Q-Games CEO, Dylan Cuthbert, has talked about the original game’s reception, its closure, and how the team fought to reclaim the IP from Sony.

For those never played, The Tomorrow Children was a strange collaborative online games where players scouted for resources, built settlements, and fended off invasions. Everything about it, from the weird web of mechanics to its haunting visuals, screamed offbeat. Here’s our original review from launch.

It’s no surprise that the game wasn’t a major hit on PS4 back in 2016 though many were surprised to hear Sony was pulling the plug on The Tomorrow Children just six months later.

In an interview with GI.biz, Cuthbert explains why it didn’t take off:

It was a free-to-play game, so it needed time to grow, and for us to work out how to monetise it properly. But that’s the main reason it ended up being shut down, because we didn’t really manage to monetise it. We weren’t experienced in free-to-play, so that probably didn’t help, but neither were Sony. We were still finding our way to earn from the players. Not in a manipulative way, we wanted to find a nice way to earn just enough to keep the game going.

Having played several hours of The Tomorrow Children myself, I never felt the urge to spend a penny despite enjoying my time.

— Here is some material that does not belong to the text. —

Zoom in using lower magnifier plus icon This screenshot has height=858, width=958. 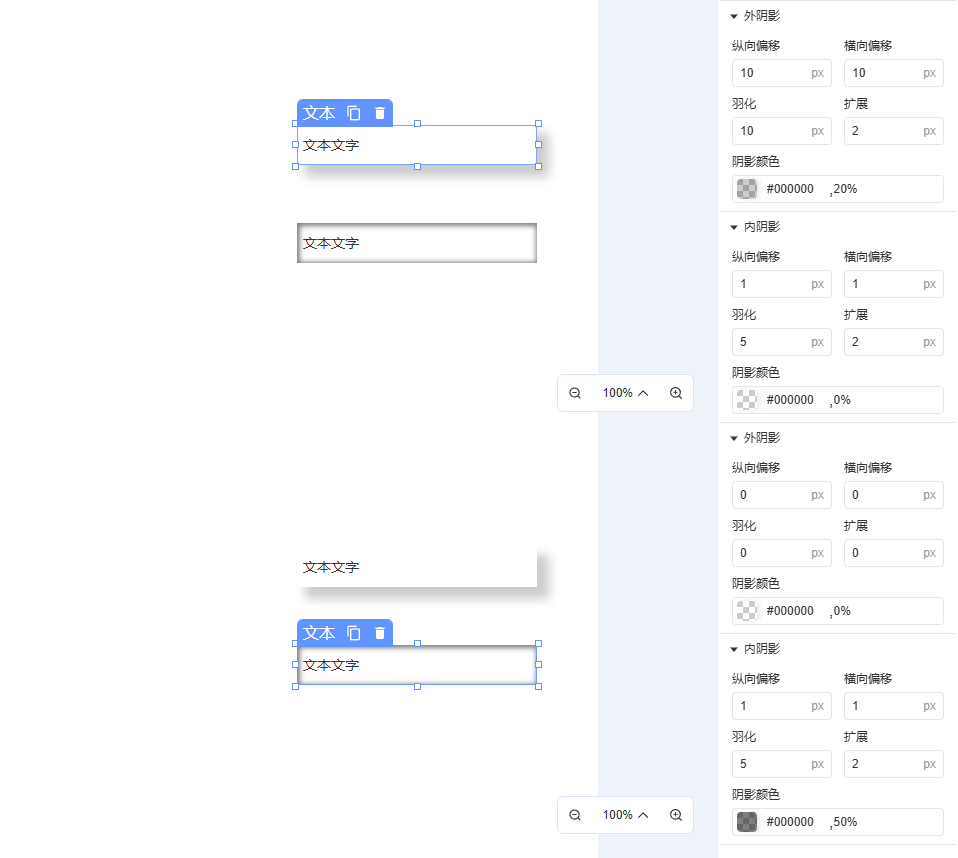pyautogui.click(x=676, y=815)
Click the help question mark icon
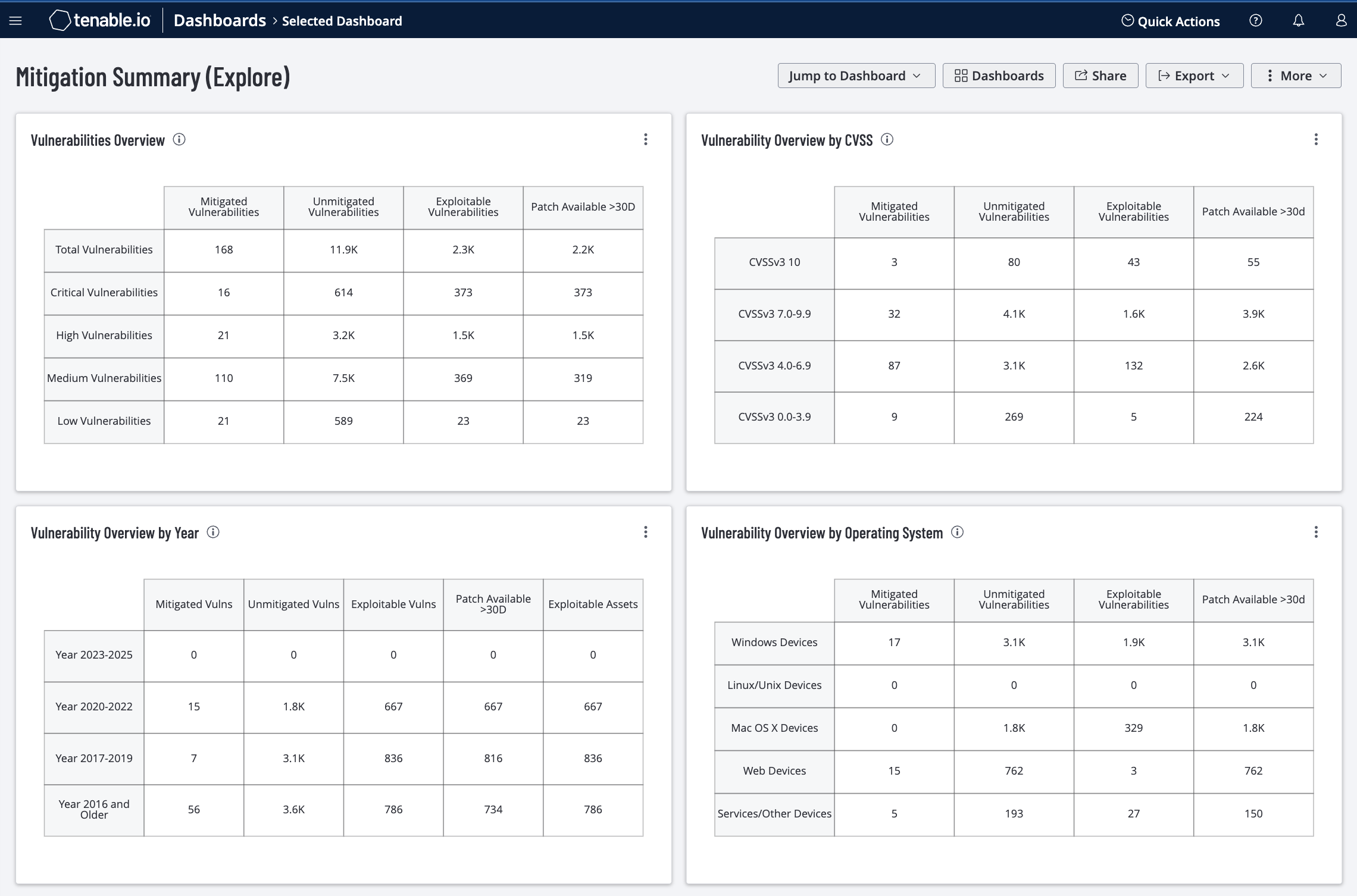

Clearly, othersfelt the same way. An influx of new players wasn’t always great news for Q-Games as this only led to heightened server costs with no guarantee these newcomers would make in-game purchases.

With the game now revived, it will shed its former free-to-play business model. “It means the game can be balanced a lot better, because we don’t have to try and squeeze a bit of money out of the player at every opportunity,” Cuthbert says. “We can just actually build the game properly, based on normal — more normal, I suppose — progression methods.”

This new version of the game will also include new features and content that didn’t make it into the original release. Not only that, if The Tomorrow Children finds the audience Q-Games believes it deserves, there’s the chance it could arrive on additional platforms and maybe even spawn other titles to create a series.